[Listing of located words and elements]
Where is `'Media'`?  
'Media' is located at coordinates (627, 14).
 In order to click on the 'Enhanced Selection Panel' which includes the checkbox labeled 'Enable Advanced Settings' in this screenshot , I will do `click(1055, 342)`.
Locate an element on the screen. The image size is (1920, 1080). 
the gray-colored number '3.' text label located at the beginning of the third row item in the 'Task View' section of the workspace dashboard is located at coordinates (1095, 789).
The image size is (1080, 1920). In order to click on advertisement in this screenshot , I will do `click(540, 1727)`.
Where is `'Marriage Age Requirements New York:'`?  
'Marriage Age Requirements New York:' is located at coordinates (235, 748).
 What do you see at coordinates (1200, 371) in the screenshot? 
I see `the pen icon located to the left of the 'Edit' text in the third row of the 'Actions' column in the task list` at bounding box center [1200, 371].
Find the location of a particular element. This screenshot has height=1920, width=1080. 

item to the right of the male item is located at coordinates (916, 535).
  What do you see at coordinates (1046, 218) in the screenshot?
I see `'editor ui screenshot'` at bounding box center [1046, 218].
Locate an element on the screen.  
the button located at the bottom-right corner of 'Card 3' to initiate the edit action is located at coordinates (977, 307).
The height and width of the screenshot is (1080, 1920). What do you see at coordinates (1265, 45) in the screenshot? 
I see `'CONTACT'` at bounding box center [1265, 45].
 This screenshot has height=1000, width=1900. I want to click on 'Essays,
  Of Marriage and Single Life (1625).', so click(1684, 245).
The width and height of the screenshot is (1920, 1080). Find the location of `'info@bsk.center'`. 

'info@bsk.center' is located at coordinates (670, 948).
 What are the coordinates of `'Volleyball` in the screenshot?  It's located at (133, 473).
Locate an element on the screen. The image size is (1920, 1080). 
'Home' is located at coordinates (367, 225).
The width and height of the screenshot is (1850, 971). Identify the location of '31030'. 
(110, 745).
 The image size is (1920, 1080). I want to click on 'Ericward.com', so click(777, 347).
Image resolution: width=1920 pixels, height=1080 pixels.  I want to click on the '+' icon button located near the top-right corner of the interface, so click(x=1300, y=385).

Exercise instructions: Convert the listing above into a numbered list, one line per item, leaving out the blank lines.

Answer for this exercise:
1. Where is `'Media'`?  
2. 'Media' is located at coordinates (627, 14).
3.  In order to click on the 'Enhanced Selection Panel' which includes the checkbox labeled 'Enable Advanced Settings' in this screenshot , I will do `click(1055, 342)`.
4. Locate an element on the screen. The image size is (1920, 1080). 
5. the gray-colored number '3.' text label located at the beginning of the third row item in the 'Task View' section of the workspace dashboard is located at coordinates (1095, 789).
6. The image size is (1080, 1920). In order to click on advertisement in this screenshot , I will do `click(540, 1727)`.
7. Where is `'Marriage Age Requirements New York:'`?  
8. 'Marriage Age Requirements New York:' is located at coordinates (235, 748).
9.  What do you see at coordinates (1200, 371) in the screenshot? 
10. I see `the pen icon located to the left of the 'Edit' text in the third row of the 'Actions' column in the task list` at bounding box center [1200, 371].
11. Find the location of a particular element. This screenshot has height=1920, width=1080. 
12. item to the right of the male item is located at coordinates (916, 535).
13.   What do you see at coordinates (1046, 218) in the screenshot?
14. I see `'editor ui screenshot'` at bounding box center [1046, 218].
15. Locate an element on the screen.  
16. the button located at the bottom-right corner of 'Card 3' to initiate the edit action is located at coordinates (977, 307).
17. The height and width of the screenshot is (1080, 1920). What do you see at coordinates (1265, 45) in the screenshot? 
18. I see `'CONTACT'` at bounding box center [1265, 45].
19.  This screenshot has height=1000, width=1900. I want to click on 'Essays,
20.   Of Marriage and Single Life (1625).', so click(1684, 245).
21. The width and height of the screenshot is (1920, 1080). Find the location of `'info@bsk.center'`. 
22. 'info@bsk.center' is located at coordinates (670, 948).
23.  What are the coordinates of `'Volleyball` in the screenshot?  It's located at (133, 473).
24. Locate an element on the screen. The image size is (1920, 1080). 
25. 'Home' is located at coordinates (367, 225).
26. The width and height of the screenshot is (1850, 971). Identify the location of '31030'. 
27. (110, 745).
28.  The image size is (1920, 1080). I want to click on 'Ericward.com', so click(777, 347).
29. Image resolution: width=1920 pixels, height=1080 pixels.  I want to click on the '+' icon button located near the top-right corner of the interface, so click(x=1300, y=385).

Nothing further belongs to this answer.